C96
C96

Reputation: 529

I am getting the following error: terminate called after throwing an instance of 'std::bad_alloc'

Ok so I have a string s that I repeat n times. For example I have "aba" and n = 10 and I want to find the number of a's. So in this case (abaabaabaa) we have 7 a's. I wrote the following code that passes some of the test cases but when n is big I am getting the error: terminate called after throwing an instance of 'std::bad_alloc. Is there a way to fix it? Thanks.

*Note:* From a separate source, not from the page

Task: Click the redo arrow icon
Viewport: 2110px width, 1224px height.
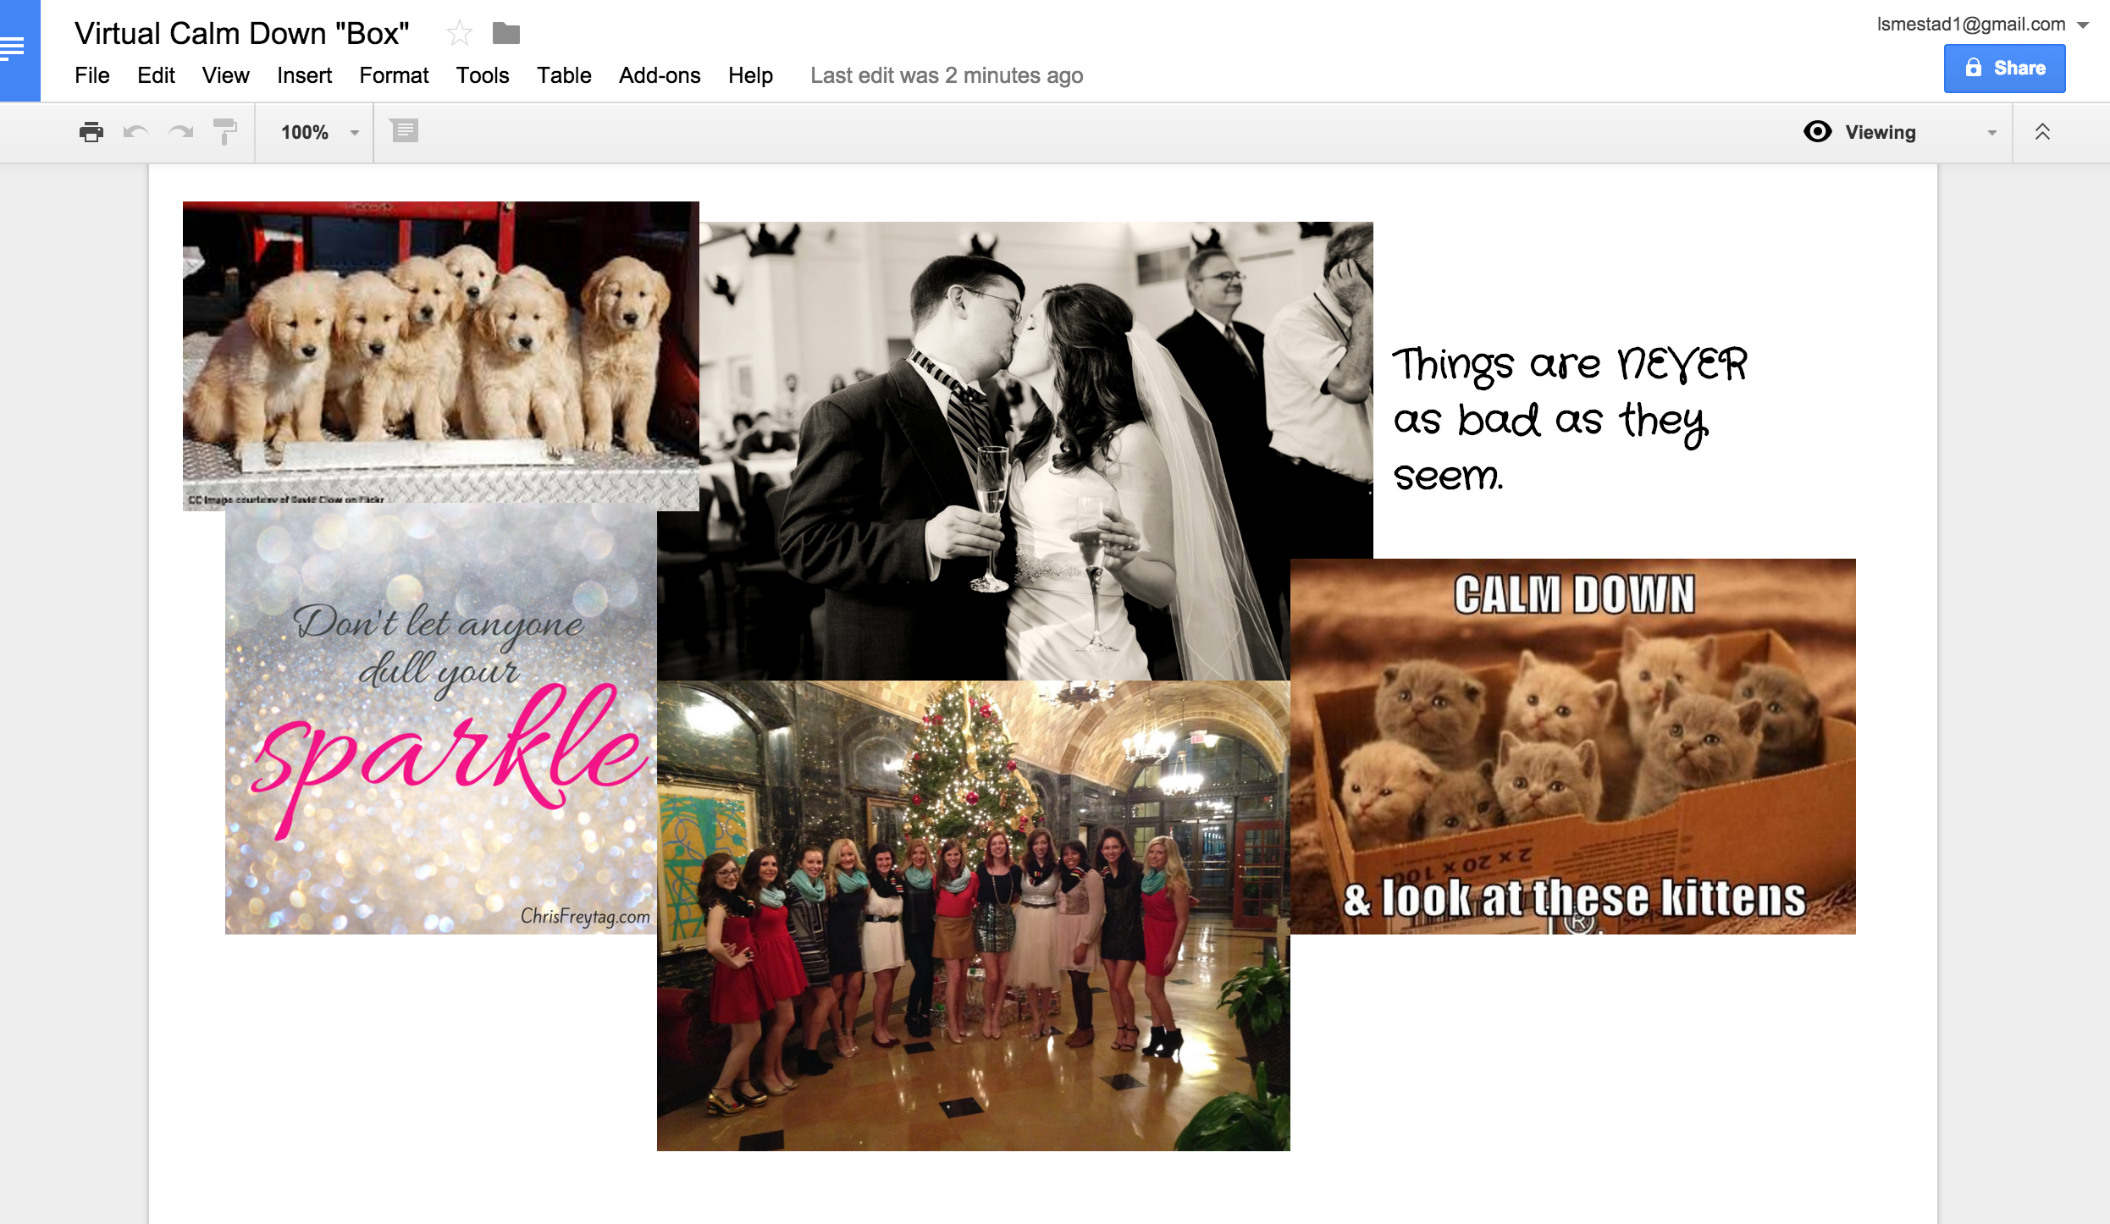Action: coord(180,132)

long repeatedString(string s, long n) {

    long i = 0, j = 0, cnt = 0;
    long sz = s.size();
    vector<char> ar;

    while (i < n)
    {
        ar.push_back(s[j]);
        j++;

        if (j >= sz)
        {
            j = 0;
        }

        i++;
    }

    i = 0;
    while (i < n)
    {
        if (ar[i] == 'a')
        {
            cnt++;
        }
        i++;
    }

    return cnt;

}

Upvotes: 0

Views: 1710

Answers (1)

ChrisMM
ChrisMM

Reputation: 10105

Basically, the cause is that you are running out of memory. When you do push_back, the vector may be reallocating which would require capacity + capacity * 2 (multiplier may vary) amount of space in a contiguous allocation. If you reserve ahead of time, this would fix that problem, but you would still need n contiguous bytes of memory.

A better solution is to just read the string and do some multiplication, like so:

size_t repeatedString( const std::string &s, size_t n ) {
    size_t sz = s.size();
    size_t cnt = 0;

    for ( const char &c : s ) {
        if ( c == 'a' ) {
            ++cnt;
        }
    }

    size_t mult = n / sz;
    cnt *= mult;
    size_t rem = n % sz;

    for ( size_t idx = 0; idx < rem; ++idx ) {
        if ( s[idx] == 'a' ) {
            ++cnt;
        }
    }

    return cnt;
}

This makes it so that you don't need to allocate an additional n bytes, so the memory is reduced.